Burkhard Pape (30 October 1932 – 1 February 2024) was a German professional football player and manager. After a brief playing career as a right winger, Pape became a football coach who spent nearly forty years managing national teams in Africa, Asia, and the Pacific.

==Playing career==
Born in 1932 in Magdeburg, Pape played as a right winger for Hannover 96, VfR Neumünster and
FSV Frankfurt.

==Coaching career==
In June and July 1961, Pape managed a German all-star team called the Baden Amateur All-Stars which toured the northeast United States, winning five out of six games.

Pape became manager of Uganda in 1968 after leaving his job coaching Sierra Leone. He left Uganda in August 1972, having won 41 out of the 70 games he had been in charge of.
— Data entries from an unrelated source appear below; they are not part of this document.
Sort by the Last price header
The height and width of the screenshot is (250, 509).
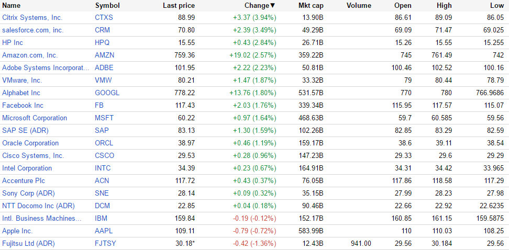(179, 6)
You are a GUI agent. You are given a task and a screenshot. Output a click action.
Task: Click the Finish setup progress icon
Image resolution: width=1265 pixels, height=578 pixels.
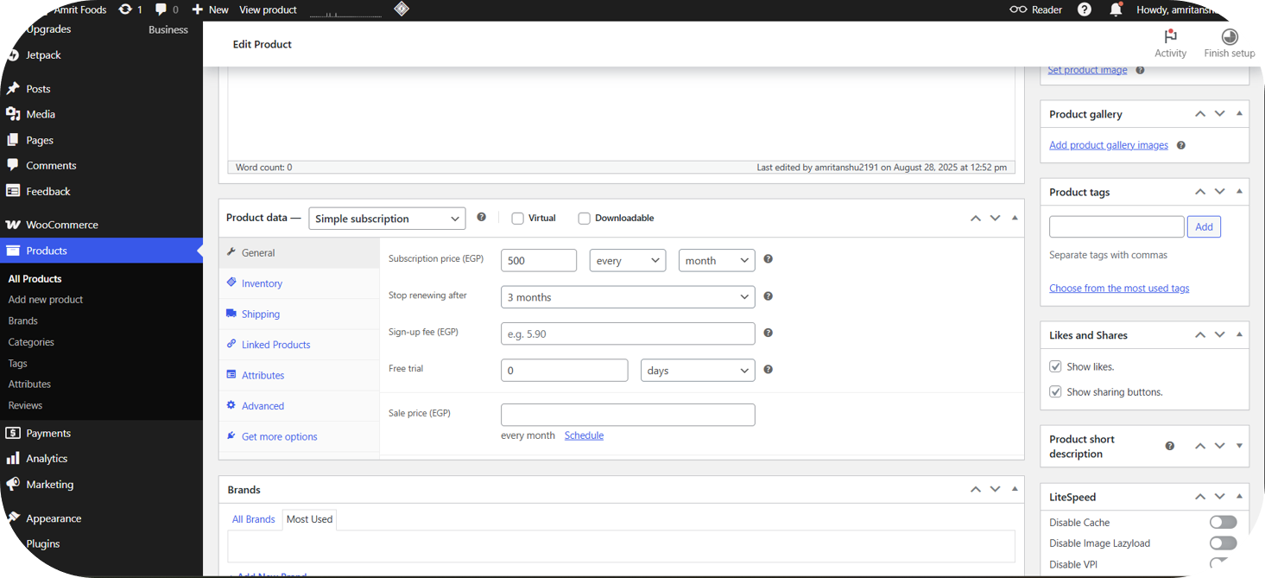1229,36
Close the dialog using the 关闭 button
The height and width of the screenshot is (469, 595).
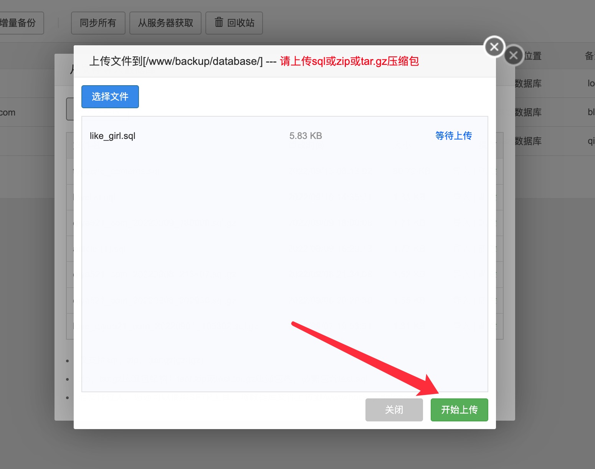pos(394,410)
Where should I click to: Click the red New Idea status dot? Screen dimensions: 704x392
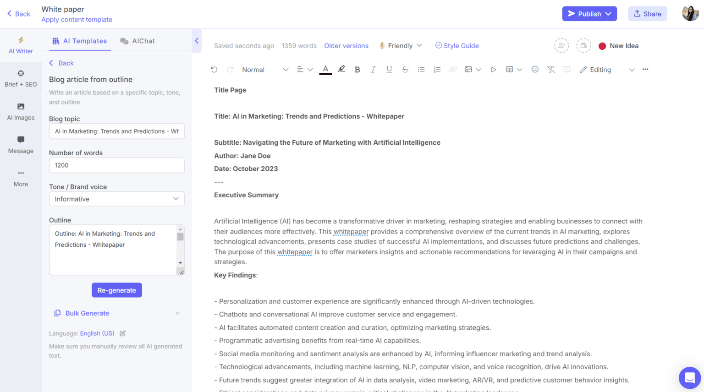pyautogui.click(x=602, y=45)
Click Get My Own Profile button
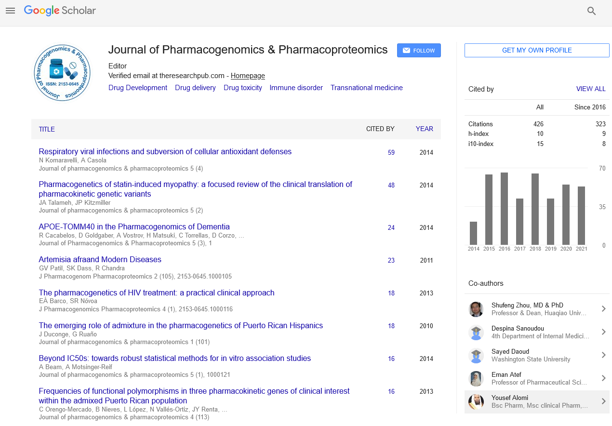This screenshot has width=612, height=426. [x=537, y=51]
His next big job was as Egypt manager, a position he held from 1975 to 1977.

After leaving Egypt, Pape left Africa and managed teams across several countries Asia and the Pacific, such as in Sri Lanka, Thailand, Papua New Guinea and Tuvalu.

Later in Indonesia, he led the Indonesia Youth team to clinch the Asian Schools Championship title in 1984. He was also member of the coaching staff along with Omo Suratmo and Maryoto to repeat the feat in the same tournament in 1985. He was also technical advisor within the Indonesian federation.

Pape returned to Africa to coach Tanzania at the 2000 Four Nation Castle Lager Cup.

==Death==
Pape died on 1 February 2024, at the age of 91.